日が暮れて空腹に気がつき隣の焼け跡の地下から生焼けのジャガイモを頂き一息つきました。私の家族は運が良く祖父は毎朝散歩に神社に行ってました。お参りしてちょうど鳥居をくぐるところで被爆。鳥居の影で助かりました。祖母は出かけるところ仏間で被爆。天井が落ち頭の軽傷ですみ母は町内会の建物疎開の後かたずけに行く日だったのですが体調が悪く別の日に変えてもらい母は助かりましたが替りの方は亡くなり其の方のお子さんを御主人が復員されるまでお預りしました。

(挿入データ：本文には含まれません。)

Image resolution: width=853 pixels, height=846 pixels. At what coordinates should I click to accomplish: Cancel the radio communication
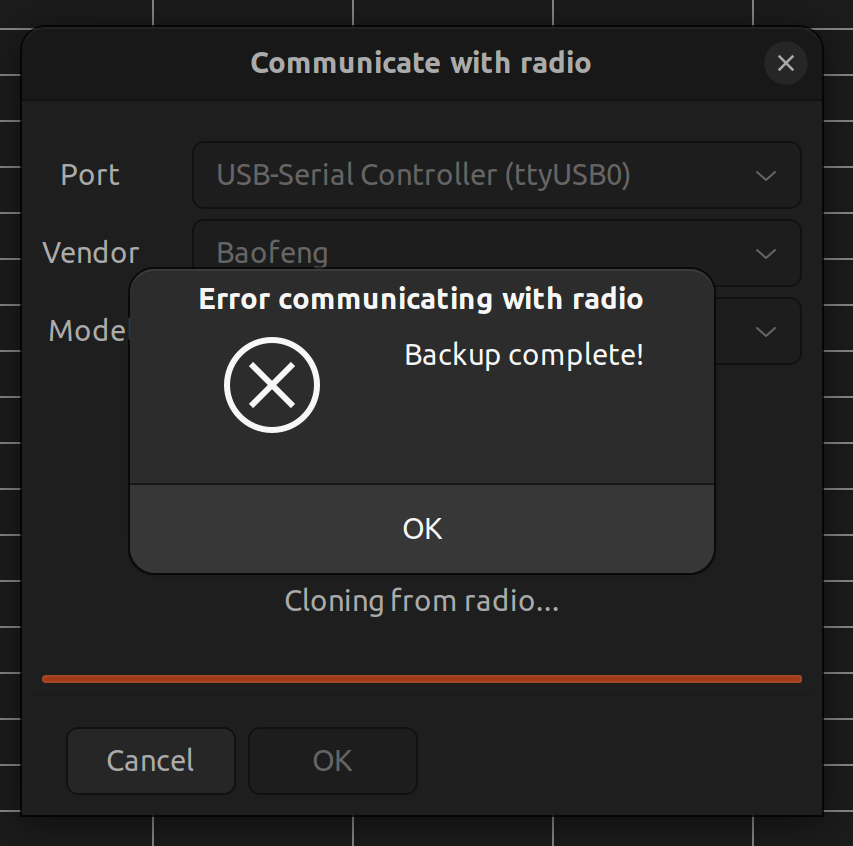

此の爆弾は普通ではないからと言われて三か月位毎日ドクダミを煎じて飲みました。その後母の頭髪が抜け丸坊主。後どの位の命かと心配の毎日でした。当時頭髪が抜けると一週間か十日で亡くなる人が大勢いたからです。母はドクダミのお陰で助かったのか解かりません。私は二十一才で結婚しましたが主人と子供をどうするかで随分悩み考え一人だけはどうしてもほしいと思いもうけました。赤子の顔を見るまでは心配で心配で幸い五体満足でしたが私同様白血球が少なくて心配しながらの人生です。

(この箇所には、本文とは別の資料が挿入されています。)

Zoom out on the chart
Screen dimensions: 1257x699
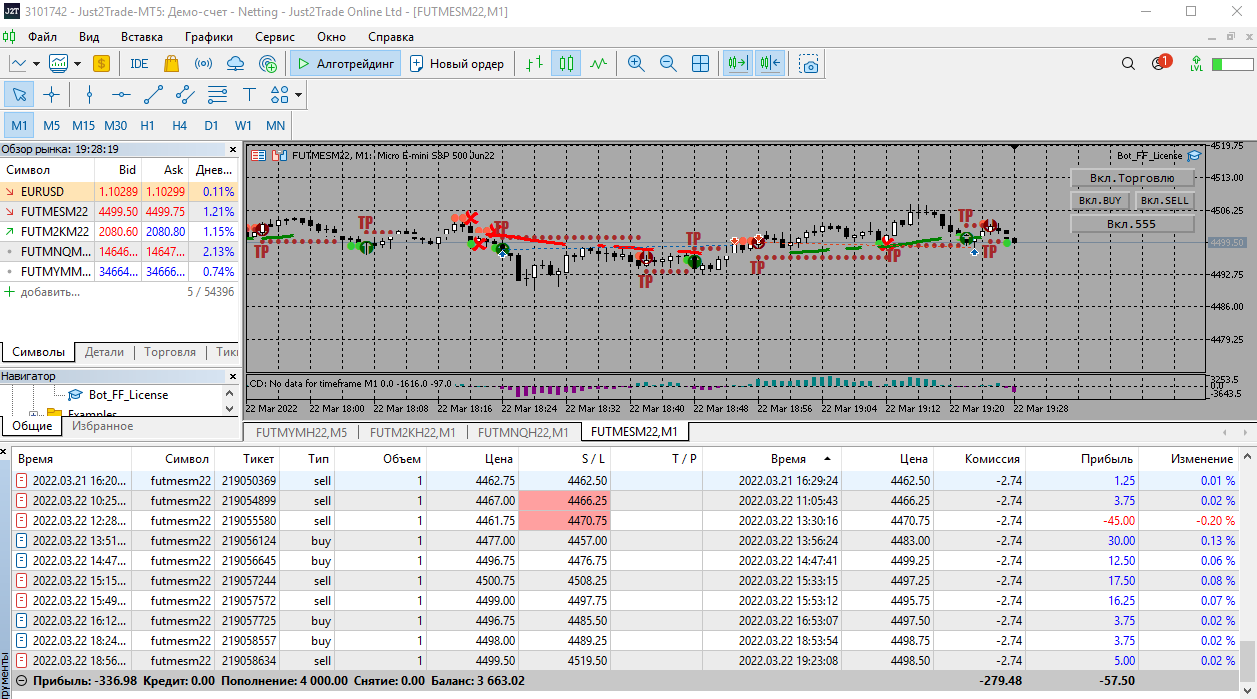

現在は核爆弾はどんなものと解ってきましたが当時は何も解らず木も草も生えないとか奇形児が生まれるからと結婚が破談になった人、又結婚しない人も随分いたものです。被爆二世の娘も白血球が少ないし昨年生まれた孫は腸の働きが悪く肛門が異状に小さく十日も便がでないとゆう状態が半年も続きこんな時被爆による奇形では?とつらい毎日でした。今は元気になりましたがこんな心配もしなくてはならないのです。放射能は本当に恐ろしいものです。